The bottom line: This was absolutely the right decision. SMART monitoring has already caught failing drives before they damaged data, and the performance trade-off is negligible compared to the stability benefits.
The Context: Ceph Storage Reality
My AlteredCarbon cluster runs 69 TiB of Ceph storage across 6 nodes. The Seagate USB drives aren’t just backup storage—they’re critical infrastructure:
- Ceph OSDs: Most USB drives serve as Ceph OSDs in the cluster
- ZFS backup volume: One 28TB drive provides CephFS backup via ZFS
- Media serving: Jellyfin libraries for the household
- Disaster recovery: Off-cluster backup copies
SMART data is table stakes for this setup. When a drive starts failing in a Ceph cluster, you need to know immediately, not when it’s too late.

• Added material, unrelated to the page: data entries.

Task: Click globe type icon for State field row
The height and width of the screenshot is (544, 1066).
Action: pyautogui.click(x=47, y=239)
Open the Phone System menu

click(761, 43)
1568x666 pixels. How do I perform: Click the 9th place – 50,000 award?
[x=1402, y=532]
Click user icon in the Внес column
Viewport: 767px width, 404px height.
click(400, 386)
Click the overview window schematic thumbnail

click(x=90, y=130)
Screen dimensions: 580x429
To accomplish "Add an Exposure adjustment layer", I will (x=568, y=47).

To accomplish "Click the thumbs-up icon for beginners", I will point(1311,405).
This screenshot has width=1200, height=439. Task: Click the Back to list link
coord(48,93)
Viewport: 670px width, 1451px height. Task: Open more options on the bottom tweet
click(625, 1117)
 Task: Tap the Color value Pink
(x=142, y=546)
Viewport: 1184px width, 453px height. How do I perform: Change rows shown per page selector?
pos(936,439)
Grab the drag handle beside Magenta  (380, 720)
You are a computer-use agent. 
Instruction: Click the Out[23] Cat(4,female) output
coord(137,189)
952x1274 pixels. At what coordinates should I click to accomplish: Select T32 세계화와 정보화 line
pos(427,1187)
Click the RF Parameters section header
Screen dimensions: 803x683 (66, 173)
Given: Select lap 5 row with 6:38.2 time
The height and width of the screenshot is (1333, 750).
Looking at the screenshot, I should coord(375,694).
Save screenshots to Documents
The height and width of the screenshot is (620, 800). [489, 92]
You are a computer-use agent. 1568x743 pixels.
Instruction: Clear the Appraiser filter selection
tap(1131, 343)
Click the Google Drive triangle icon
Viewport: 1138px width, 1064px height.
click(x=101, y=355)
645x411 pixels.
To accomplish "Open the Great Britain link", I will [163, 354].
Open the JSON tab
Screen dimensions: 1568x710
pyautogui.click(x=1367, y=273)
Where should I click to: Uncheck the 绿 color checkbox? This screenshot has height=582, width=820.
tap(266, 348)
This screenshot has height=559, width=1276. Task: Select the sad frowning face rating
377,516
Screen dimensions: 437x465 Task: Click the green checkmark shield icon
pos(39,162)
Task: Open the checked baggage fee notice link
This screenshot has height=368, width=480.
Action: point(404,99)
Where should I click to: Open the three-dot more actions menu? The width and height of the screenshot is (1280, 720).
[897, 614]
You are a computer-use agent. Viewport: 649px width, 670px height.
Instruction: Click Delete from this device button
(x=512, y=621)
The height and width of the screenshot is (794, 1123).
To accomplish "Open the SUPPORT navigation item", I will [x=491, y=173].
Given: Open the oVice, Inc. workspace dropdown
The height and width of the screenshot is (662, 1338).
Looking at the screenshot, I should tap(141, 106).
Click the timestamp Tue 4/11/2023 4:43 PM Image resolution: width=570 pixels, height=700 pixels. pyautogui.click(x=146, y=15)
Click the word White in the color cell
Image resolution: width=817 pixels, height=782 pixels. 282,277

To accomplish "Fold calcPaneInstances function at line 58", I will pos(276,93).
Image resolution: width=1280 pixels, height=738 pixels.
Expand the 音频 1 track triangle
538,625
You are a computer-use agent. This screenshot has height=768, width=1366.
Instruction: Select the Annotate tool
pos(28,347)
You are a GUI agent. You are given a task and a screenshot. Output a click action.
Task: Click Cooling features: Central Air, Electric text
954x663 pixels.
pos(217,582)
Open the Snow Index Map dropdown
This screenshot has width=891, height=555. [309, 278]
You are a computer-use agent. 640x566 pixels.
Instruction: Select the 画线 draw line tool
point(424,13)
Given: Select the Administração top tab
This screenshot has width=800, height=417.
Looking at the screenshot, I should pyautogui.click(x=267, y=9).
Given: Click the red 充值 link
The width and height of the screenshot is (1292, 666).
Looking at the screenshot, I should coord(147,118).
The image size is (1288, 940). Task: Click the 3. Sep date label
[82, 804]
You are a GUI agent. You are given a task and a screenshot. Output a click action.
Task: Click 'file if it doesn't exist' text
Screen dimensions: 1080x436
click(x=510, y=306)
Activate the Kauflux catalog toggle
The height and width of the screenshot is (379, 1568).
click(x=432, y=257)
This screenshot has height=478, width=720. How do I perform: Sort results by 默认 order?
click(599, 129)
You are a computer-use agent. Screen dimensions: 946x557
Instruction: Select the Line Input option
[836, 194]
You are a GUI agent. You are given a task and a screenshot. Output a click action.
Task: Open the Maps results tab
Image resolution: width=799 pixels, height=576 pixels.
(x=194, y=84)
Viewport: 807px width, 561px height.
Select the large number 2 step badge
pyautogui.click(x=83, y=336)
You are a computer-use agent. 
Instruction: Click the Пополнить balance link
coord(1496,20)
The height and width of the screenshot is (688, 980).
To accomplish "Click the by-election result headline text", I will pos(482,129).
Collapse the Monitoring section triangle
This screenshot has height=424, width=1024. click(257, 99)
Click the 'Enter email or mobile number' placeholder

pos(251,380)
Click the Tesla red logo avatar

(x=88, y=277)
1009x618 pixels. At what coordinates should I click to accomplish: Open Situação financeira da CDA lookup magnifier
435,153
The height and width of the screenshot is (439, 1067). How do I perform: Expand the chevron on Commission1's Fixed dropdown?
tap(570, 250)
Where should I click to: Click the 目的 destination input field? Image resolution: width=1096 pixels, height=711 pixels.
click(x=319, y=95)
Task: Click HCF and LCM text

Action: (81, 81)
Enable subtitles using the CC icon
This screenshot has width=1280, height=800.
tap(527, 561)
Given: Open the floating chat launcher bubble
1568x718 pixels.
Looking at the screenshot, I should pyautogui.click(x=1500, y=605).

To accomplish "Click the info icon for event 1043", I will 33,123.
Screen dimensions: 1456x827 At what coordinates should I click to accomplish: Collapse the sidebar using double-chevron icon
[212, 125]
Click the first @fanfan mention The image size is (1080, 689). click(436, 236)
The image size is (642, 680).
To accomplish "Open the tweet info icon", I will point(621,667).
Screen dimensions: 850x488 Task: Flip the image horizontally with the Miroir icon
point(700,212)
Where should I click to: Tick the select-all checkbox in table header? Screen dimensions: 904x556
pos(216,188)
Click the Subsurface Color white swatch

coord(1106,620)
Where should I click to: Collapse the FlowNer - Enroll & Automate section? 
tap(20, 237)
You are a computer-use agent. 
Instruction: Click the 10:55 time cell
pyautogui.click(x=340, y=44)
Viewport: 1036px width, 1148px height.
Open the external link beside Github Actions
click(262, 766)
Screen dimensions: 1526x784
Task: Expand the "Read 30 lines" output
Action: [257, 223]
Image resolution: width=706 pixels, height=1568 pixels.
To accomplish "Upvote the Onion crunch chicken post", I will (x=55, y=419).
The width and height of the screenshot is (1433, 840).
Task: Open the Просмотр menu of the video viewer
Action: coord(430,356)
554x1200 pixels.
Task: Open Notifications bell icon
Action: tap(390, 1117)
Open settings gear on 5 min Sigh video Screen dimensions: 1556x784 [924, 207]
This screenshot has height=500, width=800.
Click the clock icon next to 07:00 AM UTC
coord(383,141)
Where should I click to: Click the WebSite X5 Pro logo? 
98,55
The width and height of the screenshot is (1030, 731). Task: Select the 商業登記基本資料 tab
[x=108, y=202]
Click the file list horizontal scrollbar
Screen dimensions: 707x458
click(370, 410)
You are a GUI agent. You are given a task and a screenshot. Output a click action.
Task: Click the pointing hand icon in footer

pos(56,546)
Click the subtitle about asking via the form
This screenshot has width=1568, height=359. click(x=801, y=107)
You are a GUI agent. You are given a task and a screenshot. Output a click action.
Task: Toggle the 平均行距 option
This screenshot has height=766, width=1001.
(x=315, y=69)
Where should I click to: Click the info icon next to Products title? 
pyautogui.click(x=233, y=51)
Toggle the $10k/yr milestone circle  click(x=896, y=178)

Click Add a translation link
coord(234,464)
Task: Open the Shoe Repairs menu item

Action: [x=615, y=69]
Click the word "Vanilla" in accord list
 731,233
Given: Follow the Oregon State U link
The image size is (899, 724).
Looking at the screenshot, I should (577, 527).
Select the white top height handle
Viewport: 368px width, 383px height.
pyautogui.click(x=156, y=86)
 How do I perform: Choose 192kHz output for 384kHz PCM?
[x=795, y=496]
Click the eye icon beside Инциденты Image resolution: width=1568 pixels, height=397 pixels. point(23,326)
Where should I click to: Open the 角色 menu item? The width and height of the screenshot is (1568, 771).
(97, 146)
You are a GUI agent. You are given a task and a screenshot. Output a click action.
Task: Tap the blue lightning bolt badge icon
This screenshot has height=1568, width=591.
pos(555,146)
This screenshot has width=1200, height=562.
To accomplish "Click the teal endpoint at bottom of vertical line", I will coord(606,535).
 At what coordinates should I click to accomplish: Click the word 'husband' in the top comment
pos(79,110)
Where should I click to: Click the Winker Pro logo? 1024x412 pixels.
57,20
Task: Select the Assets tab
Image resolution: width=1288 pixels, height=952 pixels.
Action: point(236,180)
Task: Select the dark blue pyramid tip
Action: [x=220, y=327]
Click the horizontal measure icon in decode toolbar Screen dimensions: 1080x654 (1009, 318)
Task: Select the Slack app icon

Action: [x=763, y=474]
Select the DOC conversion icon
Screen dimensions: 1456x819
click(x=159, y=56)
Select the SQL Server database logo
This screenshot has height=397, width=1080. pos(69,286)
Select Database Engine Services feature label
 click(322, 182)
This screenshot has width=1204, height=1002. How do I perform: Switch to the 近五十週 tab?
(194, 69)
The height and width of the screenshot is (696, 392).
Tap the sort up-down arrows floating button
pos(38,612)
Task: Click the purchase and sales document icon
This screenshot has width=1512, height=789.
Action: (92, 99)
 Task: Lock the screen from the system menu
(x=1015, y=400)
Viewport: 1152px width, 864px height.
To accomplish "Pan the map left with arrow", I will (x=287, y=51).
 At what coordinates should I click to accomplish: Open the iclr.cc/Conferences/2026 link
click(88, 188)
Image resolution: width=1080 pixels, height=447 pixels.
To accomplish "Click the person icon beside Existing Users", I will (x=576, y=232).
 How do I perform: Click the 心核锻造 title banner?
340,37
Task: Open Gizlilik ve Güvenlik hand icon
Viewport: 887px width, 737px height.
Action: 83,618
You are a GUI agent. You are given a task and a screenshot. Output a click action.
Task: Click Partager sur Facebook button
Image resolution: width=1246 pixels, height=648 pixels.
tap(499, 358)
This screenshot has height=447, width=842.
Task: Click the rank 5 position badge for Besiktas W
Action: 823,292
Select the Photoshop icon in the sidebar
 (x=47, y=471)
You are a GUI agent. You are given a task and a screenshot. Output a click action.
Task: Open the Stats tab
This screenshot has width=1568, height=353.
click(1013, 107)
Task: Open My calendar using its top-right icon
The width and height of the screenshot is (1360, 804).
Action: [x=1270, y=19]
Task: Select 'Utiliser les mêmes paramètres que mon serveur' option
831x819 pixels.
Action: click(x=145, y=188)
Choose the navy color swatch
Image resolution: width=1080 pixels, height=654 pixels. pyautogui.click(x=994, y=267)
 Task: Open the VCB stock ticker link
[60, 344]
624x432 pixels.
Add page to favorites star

The Problem: New Drives, Same Issue
Five new Seagate USB drives arrived for cluster expansion, and predictably, none report SMART data:
root@edgar:~# smartctl -d sat -a /dev/sdd
Read Device Identity failed: scsi error unsupported field in scsi command
SMART support is: Ambiguous
A mandatory SMART command failed: exiting.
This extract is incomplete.